**To do**. Identify each line in the material below that contains the string "notification", and copy those lines in full.

**Exercise material**.
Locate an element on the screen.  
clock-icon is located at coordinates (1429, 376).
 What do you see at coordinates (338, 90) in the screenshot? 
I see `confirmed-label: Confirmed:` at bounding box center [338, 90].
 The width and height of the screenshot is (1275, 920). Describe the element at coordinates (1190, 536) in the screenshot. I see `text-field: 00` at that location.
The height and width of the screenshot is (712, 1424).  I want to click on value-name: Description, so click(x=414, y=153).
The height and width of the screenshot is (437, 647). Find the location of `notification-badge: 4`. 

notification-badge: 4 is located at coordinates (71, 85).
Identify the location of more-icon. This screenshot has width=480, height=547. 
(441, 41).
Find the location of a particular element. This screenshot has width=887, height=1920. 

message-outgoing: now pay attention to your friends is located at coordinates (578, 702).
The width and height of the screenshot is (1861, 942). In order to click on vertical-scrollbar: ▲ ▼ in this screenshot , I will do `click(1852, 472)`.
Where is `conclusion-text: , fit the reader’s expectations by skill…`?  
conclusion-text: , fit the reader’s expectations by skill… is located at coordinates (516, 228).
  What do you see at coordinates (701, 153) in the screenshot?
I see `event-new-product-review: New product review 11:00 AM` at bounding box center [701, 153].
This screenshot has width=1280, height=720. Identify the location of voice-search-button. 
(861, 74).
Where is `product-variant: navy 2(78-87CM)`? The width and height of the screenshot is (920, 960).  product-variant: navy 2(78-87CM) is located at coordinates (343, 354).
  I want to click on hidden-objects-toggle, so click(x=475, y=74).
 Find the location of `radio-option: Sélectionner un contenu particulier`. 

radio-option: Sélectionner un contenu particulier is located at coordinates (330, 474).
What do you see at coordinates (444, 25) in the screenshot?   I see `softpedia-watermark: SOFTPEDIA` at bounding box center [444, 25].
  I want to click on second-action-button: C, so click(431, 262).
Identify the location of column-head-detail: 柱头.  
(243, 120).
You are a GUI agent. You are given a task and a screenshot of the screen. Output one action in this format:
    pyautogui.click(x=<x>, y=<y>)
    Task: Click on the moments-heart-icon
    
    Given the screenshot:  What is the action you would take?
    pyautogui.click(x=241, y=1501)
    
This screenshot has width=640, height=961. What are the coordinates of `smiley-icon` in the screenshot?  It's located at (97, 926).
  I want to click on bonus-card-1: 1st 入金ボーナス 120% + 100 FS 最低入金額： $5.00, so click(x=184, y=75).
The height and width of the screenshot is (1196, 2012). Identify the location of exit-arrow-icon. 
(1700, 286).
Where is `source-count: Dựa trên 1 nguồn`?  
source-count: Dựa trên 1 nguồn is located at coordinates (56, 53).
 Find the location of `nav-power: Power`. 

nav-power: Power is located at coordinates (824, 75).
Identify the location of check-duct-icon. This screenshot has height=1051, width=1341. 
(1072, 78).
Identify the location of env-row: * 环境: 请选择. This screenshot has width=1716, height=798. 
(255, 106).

**Solution to this problem**.
The height and width of the screenshot is (437, 647). Find the location of `notification-badge: 4`. 
notification-badge: 4 is located at coordinates (71, 85).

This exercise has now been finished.